Excerpt from Chapter 6: From Polytheism to Monolatry
[King Josiah, who ruled Israel in the late seventh century BCE, shortly before the Babylonian exile, was part of the “Yahweh-alone movement,” which opposed the worship of gods other than Yahweh.]
Intolerance is part and parcel of Josiah’s politics. His aspirations were twofold: he wanted to make Judah a sinewy, centralized state and then use that muscle aggressively—for starters in the conquest of northern Israel (the Israel that had been lost to Assyrian aggression a century earlier), and perhaps ultimately in the conquest of lands beyond. The fiercely nationalist streak in the Yahweh-alone movement served this expansionist aim well. For if nearby polytheistic peoples always threatened to corrupt Israelite religion, then Israelites should have no compunction about destroying them. As the Book of Deuteronomy puts it:
As for the towns of these peoples that the Lord your God is giving you as an inheritance, you must not let anything that breathes remain alive. You shall annihilate them—the Hittites and the Amorites, the Canaanites and the Perizzites, the Hivites and the Jebusites—just as the Lord your God has commanded, so that they may not teach you to do all the abhorrent things that they do for their gods, and you thus sin against the Lord your God.

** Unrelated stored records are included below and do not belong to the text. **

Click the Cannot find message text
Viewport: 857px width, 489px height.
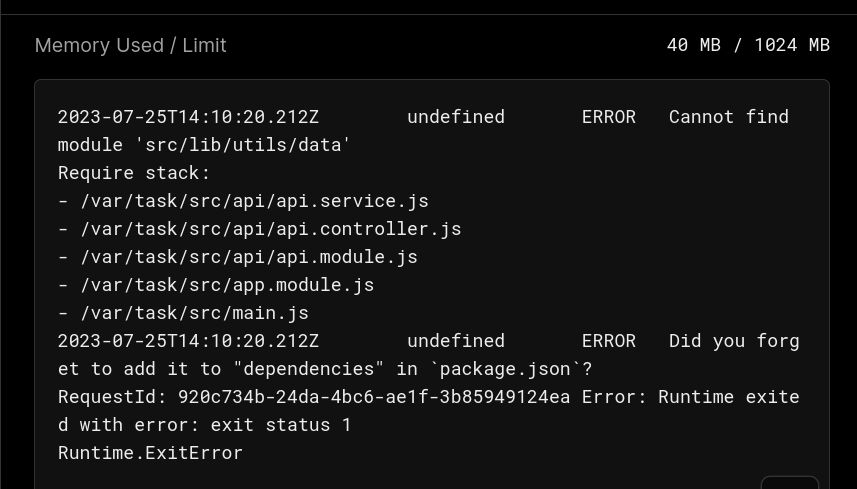click(729, 117)
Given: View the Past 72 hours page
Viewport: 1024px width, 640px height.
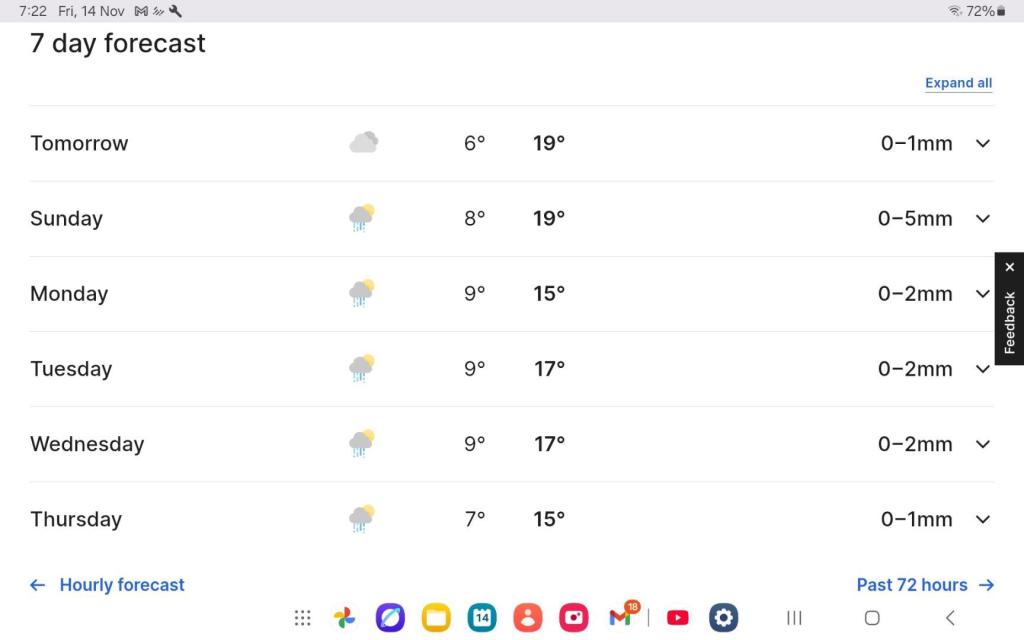Looking at the screenshot, I should coord(914,584).

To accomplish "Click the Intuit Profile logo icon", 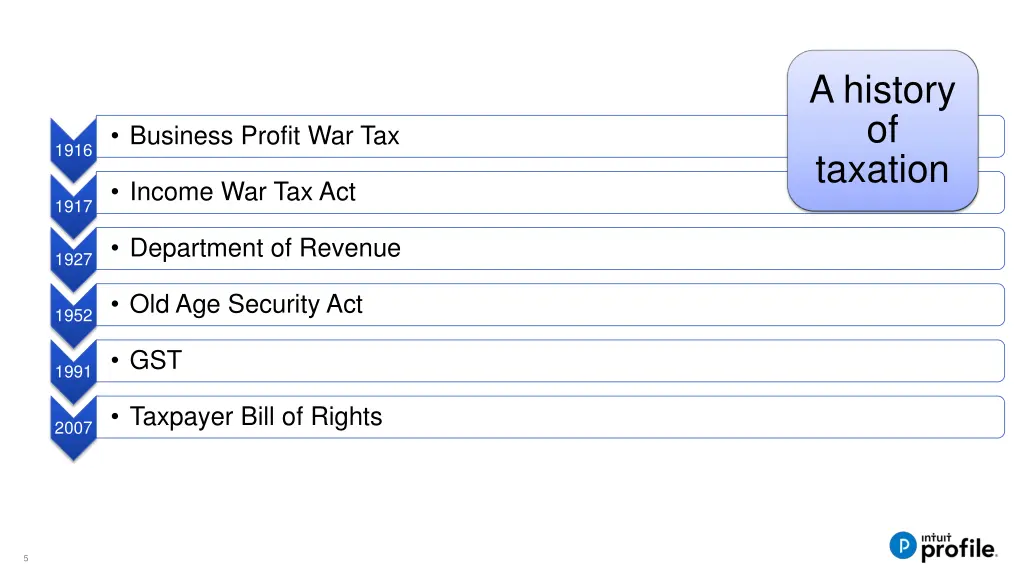I will (903, 545).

Peoples that were farther away, and thus less likely to pollute the local culture, could be treated more leniently. If a distant city surrendered peacefully, then its inhabitants could live on as slaves, and if it resisted, you would “put all its males to the sword” but let the rest live, taking “as your booty the women, the children, livestock, and everything else in the town.”…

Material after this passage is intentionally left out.